Les conditions de réussite d'une PRJ

LES CONDITIONS DE REUSSITE D'UNE PRJ POUR UNE PME

ou

Chronique d'échecs prévisibles car la gestion de l'entreprise n'est pas améliorée !

La loi sur la continuité des entreprises communément appelée PRJ fête ses 4 ans en avril 2013. De plus en plus d'entreprises y font appel pour se tirer d'une passe difficile mais beaucoup d'interrogations subsistent quant à son efficacité.

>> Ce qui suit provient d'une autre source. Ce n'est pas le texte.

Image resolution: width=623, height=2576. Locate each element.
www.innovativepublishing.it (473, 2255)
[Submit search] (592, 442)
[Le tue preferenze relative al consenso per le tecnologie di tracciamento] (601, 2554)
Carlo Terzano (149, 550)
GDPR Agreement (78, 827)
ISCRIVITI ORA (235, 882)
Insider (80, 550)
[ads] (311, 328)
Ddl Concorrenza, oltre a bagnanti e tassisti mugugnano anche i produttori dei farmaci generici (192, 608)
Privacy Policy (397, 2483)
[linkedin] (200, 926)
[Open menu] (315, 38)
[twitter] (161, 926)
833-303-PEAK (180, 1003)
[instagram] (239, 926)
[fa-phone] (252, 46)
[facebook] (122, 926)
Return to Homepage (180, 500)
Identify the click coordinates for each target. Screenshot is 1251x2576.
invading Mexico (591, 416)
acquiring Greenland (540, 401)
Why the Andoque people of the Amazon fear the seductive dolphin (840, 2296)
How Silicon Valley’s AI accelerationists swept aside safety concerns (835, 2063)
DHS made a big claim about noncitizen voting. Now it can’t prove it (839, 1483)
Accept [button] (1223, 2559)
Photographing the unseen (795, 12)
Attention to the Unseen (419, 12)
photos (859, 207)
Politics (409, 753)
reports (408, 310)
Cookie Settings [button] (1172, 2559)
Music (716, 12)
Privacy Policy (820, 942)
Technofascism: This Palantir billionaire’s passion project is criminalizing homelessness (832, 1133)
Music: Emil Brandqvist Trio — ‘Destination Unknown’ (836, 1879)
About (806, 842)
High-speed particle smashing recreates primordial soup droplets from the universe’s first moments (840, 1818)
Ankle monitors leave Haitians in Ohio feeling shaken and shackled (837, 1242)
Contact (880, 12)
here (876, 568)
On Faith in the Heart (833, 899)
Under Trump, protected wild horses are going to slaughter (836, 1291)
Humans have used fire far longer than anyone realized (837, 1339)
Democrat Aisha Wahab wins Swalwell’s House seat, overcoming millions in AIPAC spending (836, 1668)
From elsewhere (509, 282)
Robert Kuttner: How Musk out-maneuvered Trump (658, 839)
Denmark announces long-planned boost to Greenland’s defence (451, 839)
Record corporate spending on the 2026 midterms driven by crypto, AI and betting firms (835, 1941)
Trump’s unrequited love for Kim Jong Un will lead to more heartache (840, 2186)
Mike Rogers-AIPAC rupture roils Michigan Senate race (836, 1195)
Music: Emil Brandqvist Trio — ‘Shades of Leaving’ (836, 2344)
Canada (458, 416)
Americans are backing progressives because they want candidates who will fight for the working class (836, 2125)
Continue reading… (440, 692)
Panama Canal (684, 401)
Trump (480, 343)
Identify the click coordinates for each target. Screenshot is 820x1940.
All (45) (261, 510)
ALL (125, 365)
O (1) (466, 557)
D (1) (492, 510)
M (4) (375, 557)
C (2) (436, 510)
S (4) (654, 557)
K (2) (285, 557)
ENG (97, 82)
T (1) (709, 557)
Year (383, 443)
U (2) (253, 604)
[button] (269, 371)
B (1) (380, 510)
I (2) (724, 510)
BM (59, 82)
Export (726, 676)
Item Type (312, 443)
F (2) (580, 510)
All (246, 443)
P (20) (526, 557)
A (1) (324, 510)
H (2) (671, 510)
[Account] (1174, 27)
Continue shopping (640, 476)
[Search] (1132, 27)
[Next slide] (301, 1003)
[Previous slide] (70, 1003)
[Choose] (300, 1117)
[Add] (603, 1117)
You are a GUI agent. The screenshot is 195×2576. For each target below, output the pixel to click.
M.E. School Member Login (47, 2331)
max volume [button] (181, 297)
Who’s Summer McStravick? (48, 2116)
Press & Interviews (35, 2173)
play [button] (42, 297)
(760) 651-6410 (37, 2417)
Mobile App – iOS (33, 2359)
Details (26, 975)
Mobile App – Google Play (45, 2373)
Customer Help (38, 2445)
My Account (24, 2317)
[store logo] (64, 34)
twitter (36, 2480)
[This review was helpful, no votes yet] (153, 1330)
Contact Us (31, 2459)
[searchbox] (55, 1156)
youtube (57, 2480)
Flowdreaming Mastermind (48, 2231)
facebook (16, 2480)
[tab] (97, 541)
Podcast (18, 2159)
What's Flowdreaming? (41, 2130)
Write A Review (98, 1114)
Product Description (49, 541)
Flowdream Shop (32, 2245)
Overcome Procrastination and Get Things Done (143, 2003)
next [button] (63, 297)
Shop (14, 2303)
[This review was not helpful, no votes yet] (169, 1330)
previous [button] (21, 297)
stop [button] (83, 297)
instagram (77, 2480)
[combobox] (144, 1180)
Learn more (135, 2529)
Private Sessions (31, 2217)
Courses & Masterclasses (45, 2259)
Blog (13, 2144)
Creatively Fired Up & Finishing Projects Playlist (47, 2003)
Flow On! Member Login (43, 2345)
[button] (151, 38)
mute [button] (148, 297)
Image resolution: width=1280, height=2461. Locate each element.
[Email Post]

En effet de nombreuses sociétés finissent par déposer le bilan après être passées par une PRJ. Pourquoi est-ce ainsi ? Et que pouvons-nous faire pour rendre la procédure plus efficace, en particulier dans le cas des PME. Ces questions renvoient à l'origine des difficultés de l'entreprise et aux conditions nécessaires pour son retour à l'équilibre.

L'origine des problèmes est multiple et le propos ici n'est pas d'envisager toutes les causes. Mais de rappeler que si l'entreprise a recours à une PRJ, c'est qu'elle a un problème qui doit être traité ! Celui-ci peut être circonstanciel. Par exemple la défaillance ponctuelle d'un client qui n'a pas payé une grosse commande, et qu'hormis cette perte l'entreprise est saine. Ce scénario « idéal » n'est pas représentatif de la situation de la majorité des entreprises en PRJ. Celles-ci sont souvent confrontées à une évolution défavorable du marché sur lequel elles opèrent. A l'arrivée de nouveaux concurrents. A l'incapacité d'augmenter les tarifs pour répercuter une hausse des coûts. Au déclin du marché sur lequel elles sont actives et à la difficulté de se réinventer et trouver de nouveaux produits ou services à vendre. Etc...

Dans ce contexte les marges diminuent petit à petit. Puis les pertes apparaissent, faibles au début. Le délai de paiement des factures augmente. On espère que ça ira mieux demain. Ou l'année prochaine..  Mais les pertes augmentent.  Et le lendemain meilleur n'est pas venu!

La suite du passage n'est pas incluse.